Ho inviato personalmente molti messaggi su Facebook, anche a persone sconosciute, specialmente per indurre quelli con lunghe liste di nomi aperte al pubblico ad avere l’accortezza di chiuderle a qualsiasi islamo-nazi di passaggio, un 20 per cento mi hanno dato retta, malgrado abbia sempre inviato educate richieste, alcuni mi hanno risposto facendo spallucce o anche rispondendo permalosi: chi sei tu per farmi una simile richiesta?O aggressivi: Non ti conosco! Neanche rappresentassi io la vera minaccia da temere!
Ne ho dedotto che fondamentalmente la reticenza dimostrata a essere più prudenti è legata nella maggior parte dei casi ad una piccola micidiale parola di tre lettere: l’ego! Come dire: ho impiegato mesi o anni per raccogliere i miei mille, duemila amici con cui vantarmi, ti pare logico che ora li metto segreti solo per un “presunto” pericolo? Possibile che la città dei Face-balocchi in realtà nasconde un tunnel degli orrori?
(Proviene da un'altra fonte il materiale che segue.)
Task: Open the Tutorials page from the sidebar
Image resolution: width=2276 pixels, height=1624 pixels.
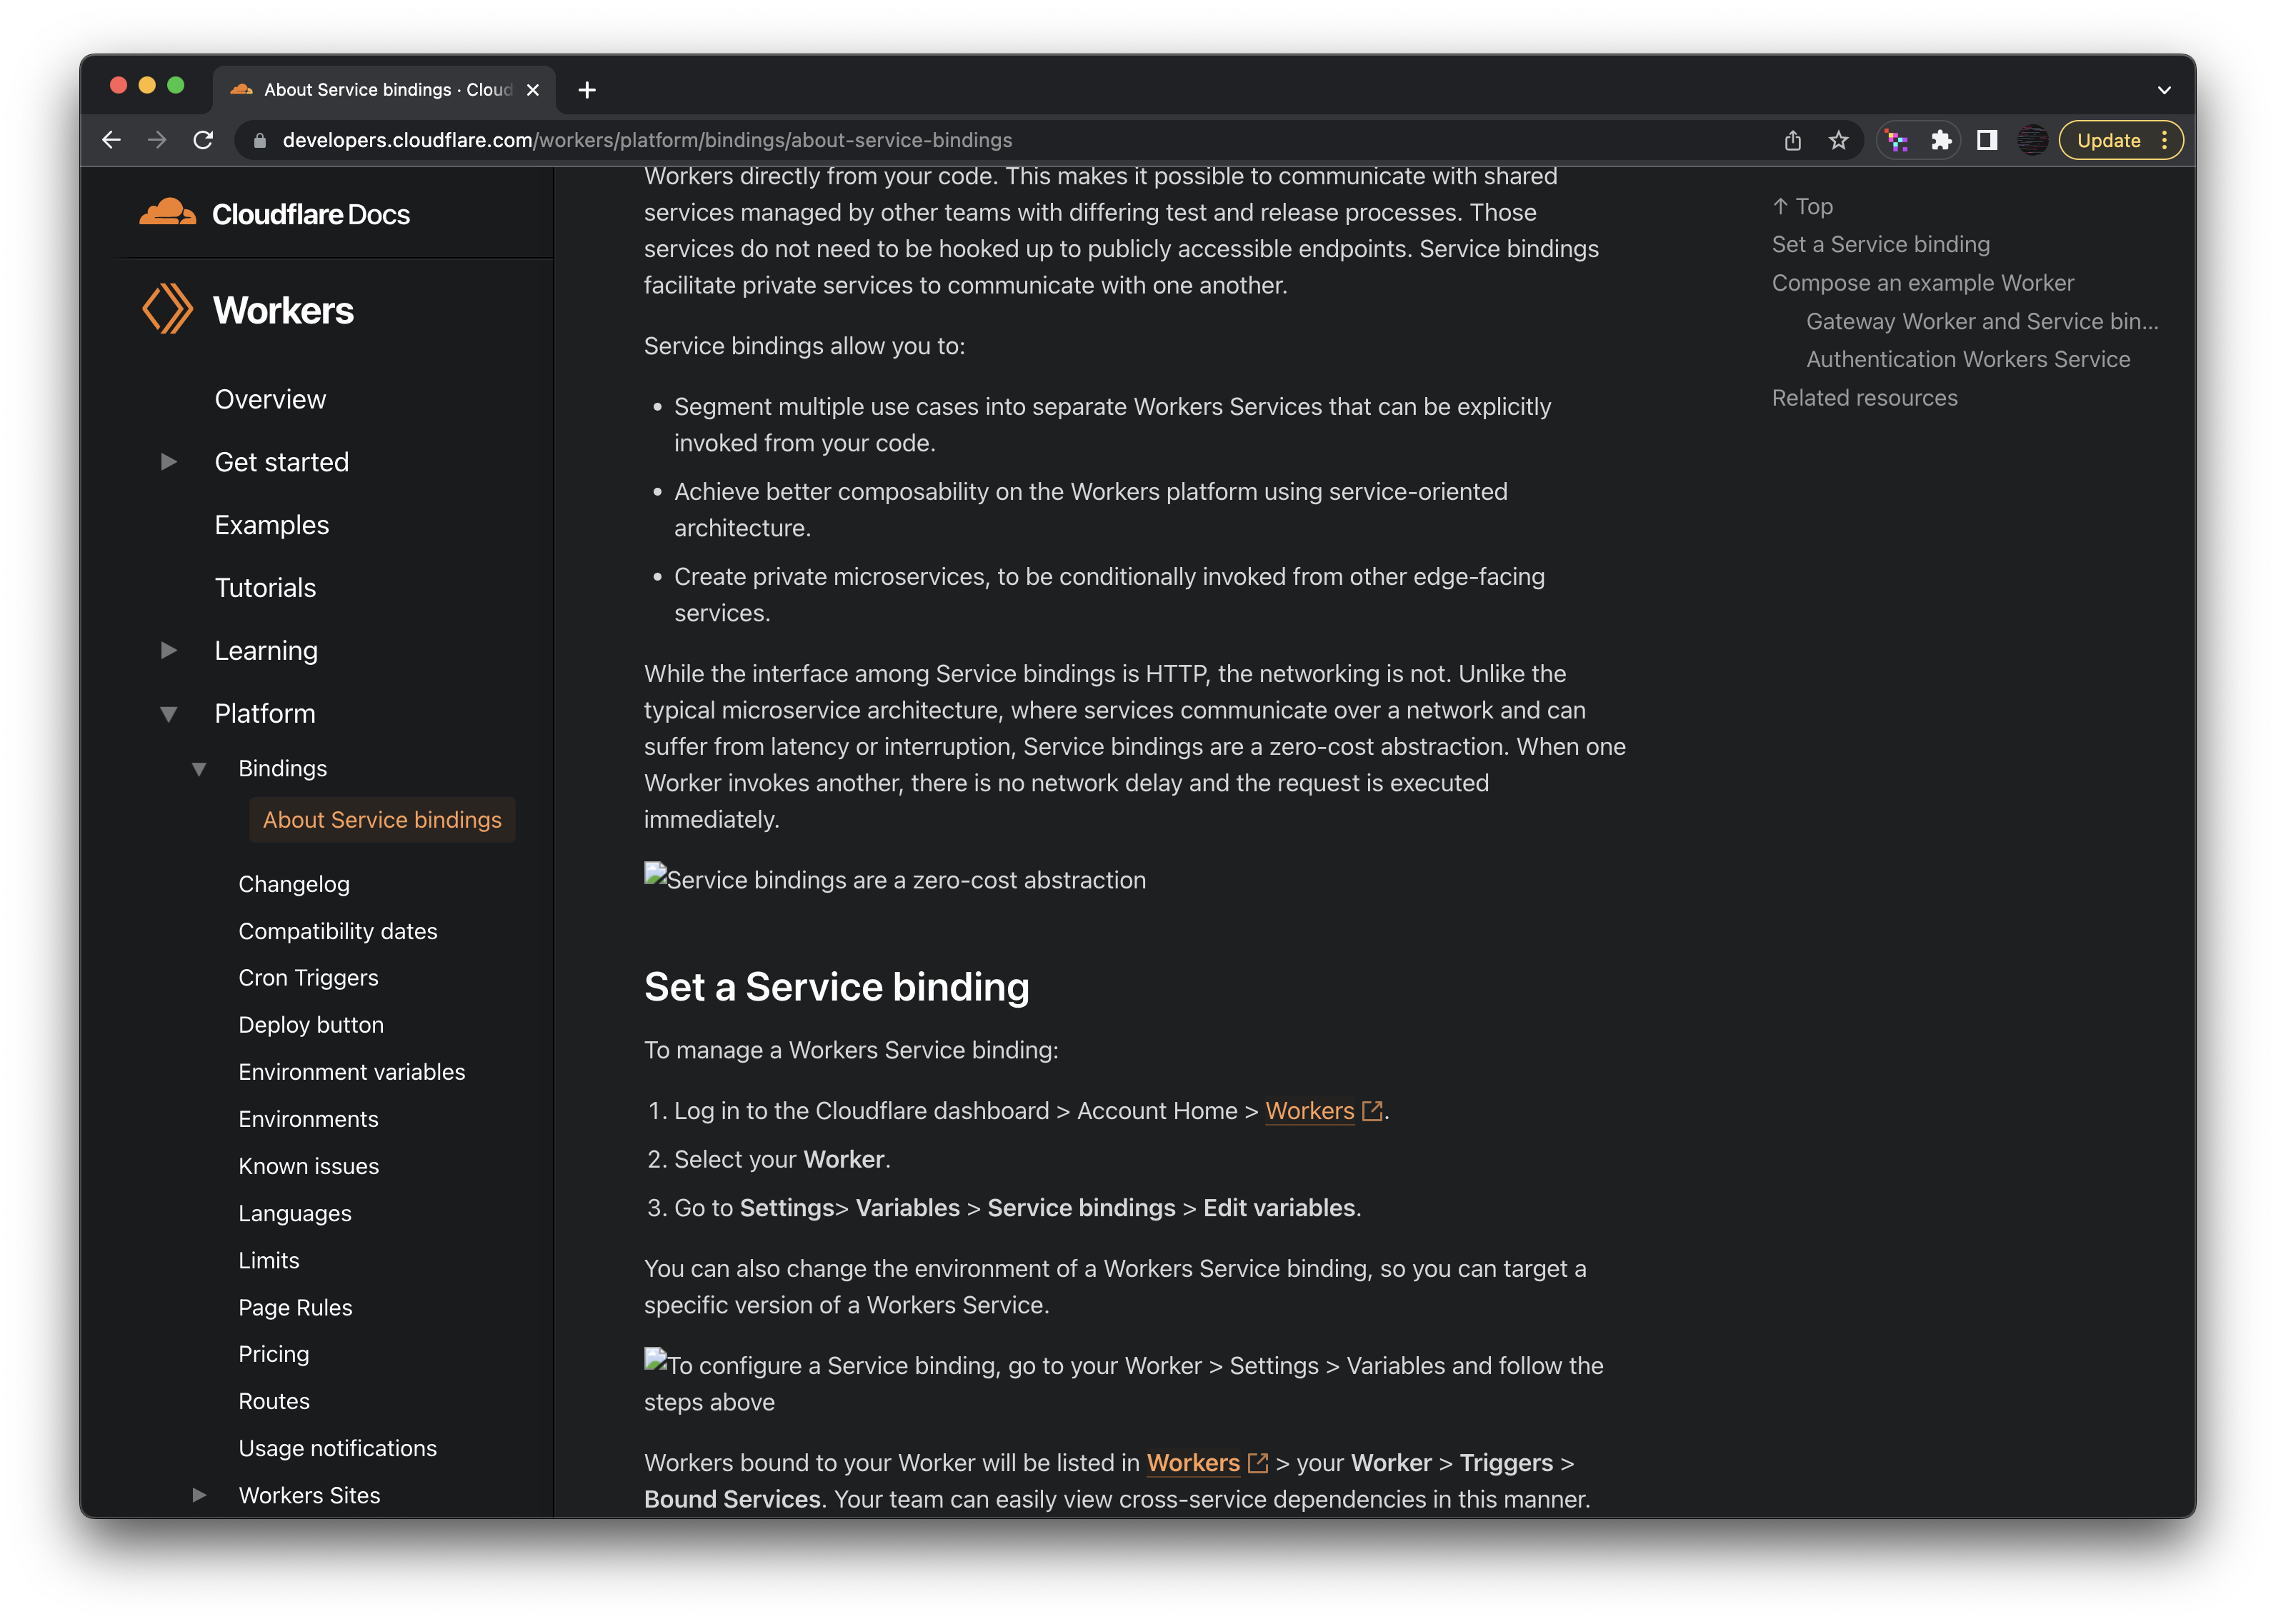Action: [265, 587]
Serve far capire che è estremamente nocivo possedere un parziale archivio comunitario e considerarlo alla stregua dei bollini del Mulino bianco! Occorre stimolare con urgenza una campagna di educazione alla cybersicurezza, dovremo impegnarci a farla divenire prassi, impartirla e verificarla uno con l’altro, come al Tempio, se ci chiedono di aprire la borsa.
Franco Kalonymos
LE TRE PRECAUZIONI BASE PER UN PROFILO KASHER:
1) NON RISPONDERE EBREO ALLA DOMANDA RELIGIONE
2) SETTARE LISTE AMICI, DATI PERSON. HOBBIES E GALLERIE FOTO, VISIBILI SOLO DA AMICI.
3) NON DARE L’AMICIZIA A PERSONE NON GARANTITE DA QUALCUNO CHE LI CONOSCE NEL MONDO REALE.
COSÌ SI TUTELA LA PRIVACY DEL PROFILO
Per rendere il proprio profilo su Facebook a prova d’intruso basta aprire la pagina di Facebook. Si va in alto a destra e si clicca su impostazioni sulla privacy. Nella pagina che si apre, in alto va cliccato il link “Visualizza le impostazioni”, la quarta voce è “Vedere la lista dei tuoi amici” va settata su Solo amici. Al termine, per controllare, si clicca in alto a destra su Prova anteprima profilo.